10. Urinar após a relação sexual previne infeções urinárias?
Impreciso. “Impedir não impede” começa por dizer Nádia Sepúlveda, e até é um fator difícil de controlar e os estudos sobre o tema não indicam todos o mesmo. Contudo, como esclarece a médica, "em termos fisiológicos faz algum sentido, pois empurramos com o fluxo urinário aquelas bactérias que podem começar a subir pela uretra e depois vão parar à bexiga e provocam a infeção urinária".
Resumindo, “é uma boa prática, não se perde nada” mesmo que não funcione a 100%.
11. Usar soutien causa cancro da mama?
Falso. Segundo a especialista, mesmo “numa situação limite, em que estivéssemos a usar um soutien totalmente inadequado e o aro a magoar, não há qualquer tipo de evidência que uma lesão deste género fosse aumentar o risco de ter um cancro”.
De recordar também que o cancro da mama não aparece apenas nas pessoas que nasceram com o género feminino, podendo assim afetar toda a população.
12. Apenas os homens têm pedras nos rins?
É mentira. “Em termos de prevalência, pode haver uma ligeiríssima maior prevalência [nos homens]”, contudo, tal pode dever-se apenas às diferenças de hábitos, pois, como nota Nádia Sepúlveda, “tendencialmente, as mulheres têm mais cuidado com a ingestão de água e com a alimentação”.
13. Deve-se realizar uma citologia todos os anos?
Não. Segundo a média de família, a citologia de rastreio do HPV (Papilomavírus Humano) deve ser feita de cinco em cinco anos e a citologia convencional, em que vemos as células, de três em três.
14. As dores menstruais são normais?
Impreciso. Para contextualizar, a especialista começa por explicar que há dois tipos de dismenorreia (palavra médica para dor uterina): primária e secundária. Caraterizam-se como dores menstruais primárias quando não há uma causa identificada e, muitas vezes, podem ser hereditárias. Já as dores menstruais secundárias têm uma doença associada, como endometriose, mioma ou mesmo síndrome dos ovários policísticos.
Contudo, “não é suposto ter dores menstruais”, enfatiza. Pode é não haver uma doença associada, e ‘simplesmente’ ser a causa primária e, nestes casos, tenta-se aliviar com medicação ou outras técnicas. E mesmo quem tenha esta dismenorreia primária merece ter ajuda médica e ter as suas dores valorizadas, sublinha a médica, “porque há implicações laborais e no aproveitamento escolar”.

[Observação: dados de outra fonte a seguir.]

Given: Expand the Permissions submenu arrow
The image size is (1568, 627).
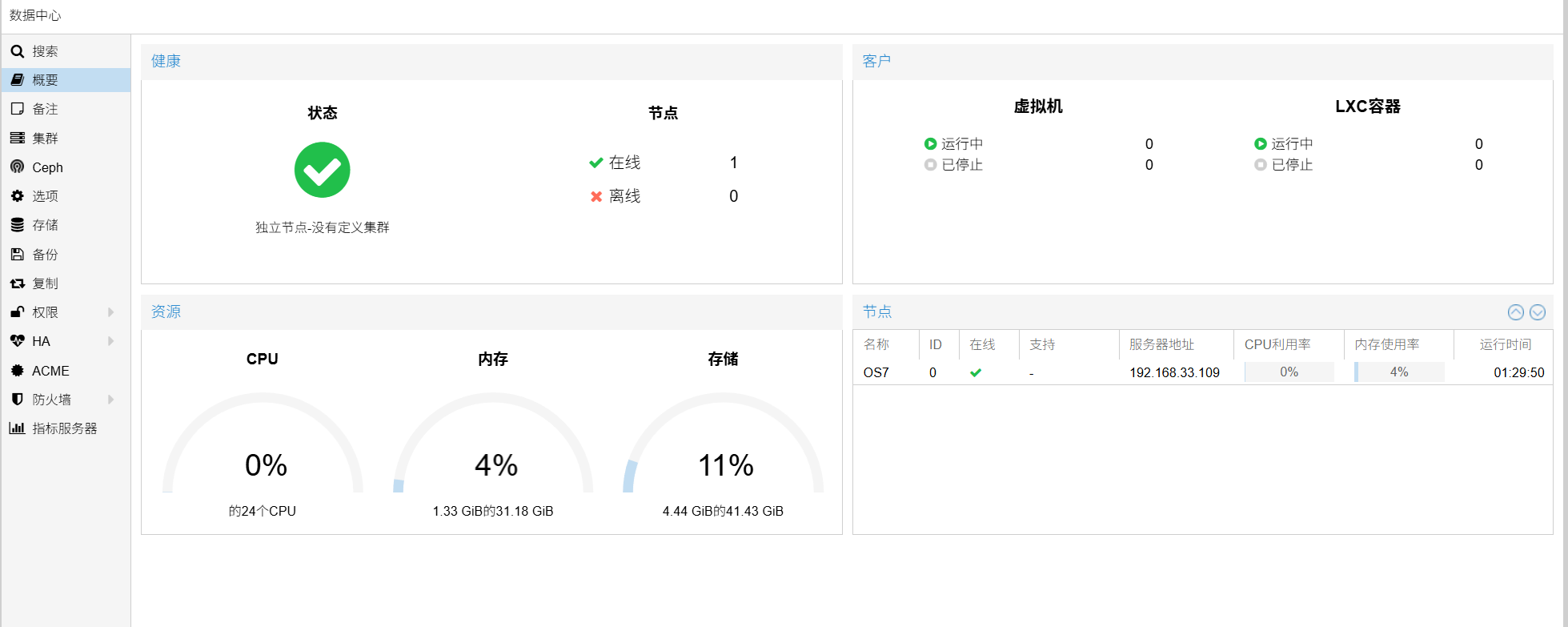Looking at the screenshot, I should [110, 312].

15. Devemos usar um penso diário todos os dias?
Errado. “Quando vejo mulheres com infeções urinárias de repetição e com infeções vulvovaginais de repetição pergunto sempre se usa penso diário e muitas vezes a resposta é sim”, recorda Nádia Sepúlveda. “Não quer dizer que, por si só, provoquem [uma infeção], mas estamos ali a cobrir uma região com um material sintético que não tem interesse nenhum. Uma coisa é quando estamos menstruadas - e hoje em dia até tentamos utilizar alternativas que minimizam as infeções como o copo menstrual, disco menstrual e mesmo as cuecas menstruais reutilizáveis."
Ou seja, para as pessoas que escolhem, ainda assim, usar pensos higiénicos, que o façam apenas durante a menstruação.